Records from a data source

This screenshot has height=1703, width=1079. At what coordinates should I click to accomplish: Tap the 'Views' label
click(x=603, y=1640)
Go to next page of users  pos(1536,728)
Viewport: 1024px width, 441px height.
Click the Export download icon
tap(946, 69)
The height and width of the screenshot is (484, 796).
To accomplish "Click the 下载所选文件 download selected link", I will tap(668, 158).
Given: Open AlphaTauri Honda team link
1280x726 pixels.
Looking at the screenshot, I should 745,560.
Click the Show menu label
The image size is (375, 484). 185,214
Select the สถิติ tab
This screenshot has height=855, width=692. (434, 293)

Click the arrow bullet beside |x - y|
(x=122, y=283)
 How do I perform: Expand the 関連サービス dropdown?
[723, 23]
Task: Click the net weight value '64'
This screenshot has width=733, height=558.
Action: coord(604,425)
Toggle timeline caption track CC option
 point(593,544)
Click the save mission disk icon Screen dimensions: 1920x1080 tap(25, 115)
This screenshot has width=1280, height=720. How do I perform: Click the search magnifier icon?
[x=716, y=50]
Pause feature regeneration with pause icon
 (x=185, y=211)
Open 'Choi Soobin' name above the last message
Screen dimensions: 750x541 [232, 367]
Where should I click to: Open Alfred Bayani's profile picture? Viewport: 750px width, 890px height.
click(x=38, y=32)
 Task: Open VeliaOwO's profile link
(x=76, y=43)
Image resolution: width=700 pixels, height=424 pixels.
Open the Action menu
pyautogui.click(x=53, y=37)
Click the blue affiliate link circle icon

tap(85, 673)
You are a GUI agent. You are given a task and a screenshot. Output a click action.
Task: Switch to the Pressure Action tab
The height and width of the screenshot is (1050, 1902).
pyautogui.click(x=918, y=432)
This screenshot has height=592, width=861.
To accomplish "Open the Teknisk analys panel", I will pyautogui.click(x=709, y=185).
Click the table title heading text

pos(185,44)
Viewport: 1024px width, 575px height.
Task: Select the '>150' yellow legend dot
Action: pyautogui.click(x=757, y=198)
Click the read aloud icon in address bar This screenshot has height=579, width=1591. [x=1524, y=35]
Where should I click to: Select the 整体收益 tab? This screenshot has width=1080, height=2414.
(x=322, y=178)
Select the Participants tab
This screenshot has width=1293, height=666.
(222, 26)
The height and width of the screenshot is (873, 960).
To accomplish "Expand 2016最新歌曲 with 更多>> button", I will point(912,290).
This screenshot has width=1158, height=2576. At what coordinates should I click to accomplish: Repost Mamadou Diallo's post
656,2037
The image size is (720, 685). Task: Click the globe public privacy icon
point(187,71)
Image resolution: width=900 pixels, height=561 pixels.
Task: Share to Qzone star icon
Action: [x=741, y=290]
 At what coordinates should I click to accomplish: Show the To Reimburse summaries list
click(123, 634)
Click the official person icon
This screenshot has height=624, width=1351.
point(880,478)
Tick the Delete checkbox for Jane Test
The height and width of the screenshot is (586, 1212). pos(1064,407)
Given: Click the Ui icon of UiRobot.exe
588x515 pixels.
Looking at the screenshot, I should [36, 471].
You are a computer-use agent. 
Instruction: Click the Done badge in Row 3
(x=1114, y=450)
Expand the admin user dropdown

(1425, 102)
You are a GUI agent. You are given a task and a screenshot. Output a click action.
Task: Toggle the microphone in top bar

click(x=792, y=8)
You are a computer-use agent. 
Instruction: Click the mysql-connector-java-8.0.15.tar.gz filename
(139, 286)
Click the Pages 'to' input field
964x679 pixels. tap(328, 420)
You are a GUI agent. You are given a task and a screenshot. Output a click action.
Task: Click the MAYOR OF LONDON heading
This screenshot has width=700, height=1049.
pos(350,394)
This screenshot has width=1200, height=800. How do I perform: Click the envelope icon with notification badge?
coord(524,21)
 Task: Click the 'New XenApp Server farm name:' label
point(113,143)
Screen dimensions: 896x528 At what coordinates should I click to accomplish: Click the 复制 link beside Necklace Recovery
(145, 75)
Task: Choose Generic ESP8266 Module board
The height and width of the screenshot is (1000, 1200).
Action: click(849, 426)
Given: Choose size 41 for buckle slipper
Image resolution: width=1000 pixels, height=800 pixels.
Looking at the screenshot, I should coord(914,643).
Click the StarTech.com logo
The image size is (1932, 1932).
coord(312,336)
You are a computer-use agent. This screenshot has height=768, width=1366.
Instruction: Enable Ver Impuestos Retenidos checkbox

> [Exercise prompt]:
The output should match the records above exactly, line for line.

> [Response]:
This screenshot has height=1703, width=1079. At what coordinates should I click to accomplish: Tap the 'Views' label
click(x=603, y=1640)
Go to next page of users  pos(1536,728)
Viewport: 1024px width, 441px height.
Click the Export download icon
tap(946, 69)
The height and width of the screenshot is (484, 796).
To accomplish "Click the 下载所选文件 download selected link", I will tap(668, 158).
Given: Open AlphaTauri Honda team link
1280x726 pixels.
Looking at the screenshot, I should 745,560.
Click the Show menu label
The image size is (375, 484). 185,214
Select the สถิติ tab
This screenshot has height=855, width=692. (434, 293)

Click the arrow bullet beside |x - y|
(x=122, y=283)
 How do I perform: Expand the 関連サービス dropdown?
[723, 23]
Task: Click the net weight value '64'
This screenshot has width=733, height=558.
Action: coord(604,425)
Toggle timeline caption track CC option
 point(593,544)
Click the save mission disk icon Screen dimensions: 1920x1080 tap(25, 115)
This screenshot has width=1280, height=720. How do I perform: Click the search magnifier icon?
[x=716, y=50]
Pause feature regeneration with pause icon
 (x=185, y=211)
Open 'Choi Soobin' name above the last message
Screen dimensions: 750x541 [232, 367]
Where should I click to: Open Alfred Bayani's profile picture? Viewport: 750px width, 890px height.
click(x=38, y=32)
 Task: Open VeliaOwO's profile link
(x=76, y=43)
Image resolution: width=700 pixels, height=424 pixels.
Open the Action menu
pyautogui.click(x=53, y=37)
Click the blue affiliate link circle icon

tap(85, 673)
You are a GUI agent. You are given a task and a screenshot. Output a click action.
Task: Switch to the Pressure Action tab
The height and width of the screenshot is (1050, 1902).
pyautogui.click(x=918, y=432)
This screenshot has height=592, width=861.
To accomplish "Open the Teknisk analys panel", I will pyautogui.click(x=709, y=185).
Click the table title heading text

pos(185,44)
Viewport: 1024px width, 575px height.
Task: Select the '>150' yellow legend dot
Action: pyautogui.click(x=757, y=198)
Click the read aloud icon in address bar This screenshot has height=579, width=1591. [x=1524, y=35]
Where should I click to: Select the 整体收益 tab? This screenshot has width=1080, height=2414.
(x=322, y=178)
Select the Participants tab
This screenshot has width=1293, height=666.
(222, 26)
The height and width of the screenshot is (873, 960).
To accomplish "Expand 2016最新歌曲 with 更多>> button", I will point(912,290).
This screenshot has width=1158, height=2576. At what coordinates should I click to accomplish: Repost Mamadou Diallo's post
656,2037
The image size is (720, 685). Task: Click the globe public privacy icon
point(187,71)
Image resolution: width=900 pixels, height=561 pixels.
Task: Share to Qzone star icon
Action: [x=741, y=290]
 At what coordinates should I click to accomplish: Show the To Reimburse summaries list
click(123, 634)
Click the official person icon
This screenshot has height=624, width=1351.
point(880,478)
Tick the Delete checkbox for Jane Test
The height and width of the screenshot is (586, 1212). pos(1064,407)
Given: Click the Ui icon of UiRobot.exe
588x515 pixels.
Looking at the screenshot, I should [36, 471].
You are a computer-use agent. 
Instruction: Click the Done badge in Row 3
(x=1114, y=450)
Expand the admin user dropdown

(1425, 102)
You are a GUI agent. You are given a task and a screenshot. Output a click action.
Task: Toggle the microphone in top bar

click(x=792, y=8)
You are a computer-use agent. 
Instruction: Click the mysql-connector-java-8.0.15.tar.gz filename
(139, 286)
Click the Pages 'to' input field
964x679 pixels. tap(328, 420)
You are a GUI agent. You are given a task and a screenshot. Output a click action.
Task: Click the MAYOR OF LONDON heading
This screenshot has width=700, height=1049.
pos(350,394)
This screenshot has width=1200, height=800. How do I perform: Click the envelope icon with notification badge?
coord(524,21)
 Task: Click the 'New XenApp Server farm name:' label
point(113,143)
Screen dimensions: 896x528 At what coordinates should I click to accomplish: Click the 复制 link beside Necklace Recovery
(145, 75)
Task: Choose Generic ESP8266 Module board
The height and width of the screenshot is (1000, 1200).
Action: click(849, 426)
Given: Choose size 41 for buckle slipper
Image resolution: width=1000 pixels, height=800 pixels.
Looking at the screenshot, I should coord(914,643).
Click the StarTech.com logo
The image size is (1932, 1932).
coord(312,336)
You are a computer-use agent. This screenshot has height=768, width=1366.
Instruction: Enable Ver Impuestos Retenidos checkbox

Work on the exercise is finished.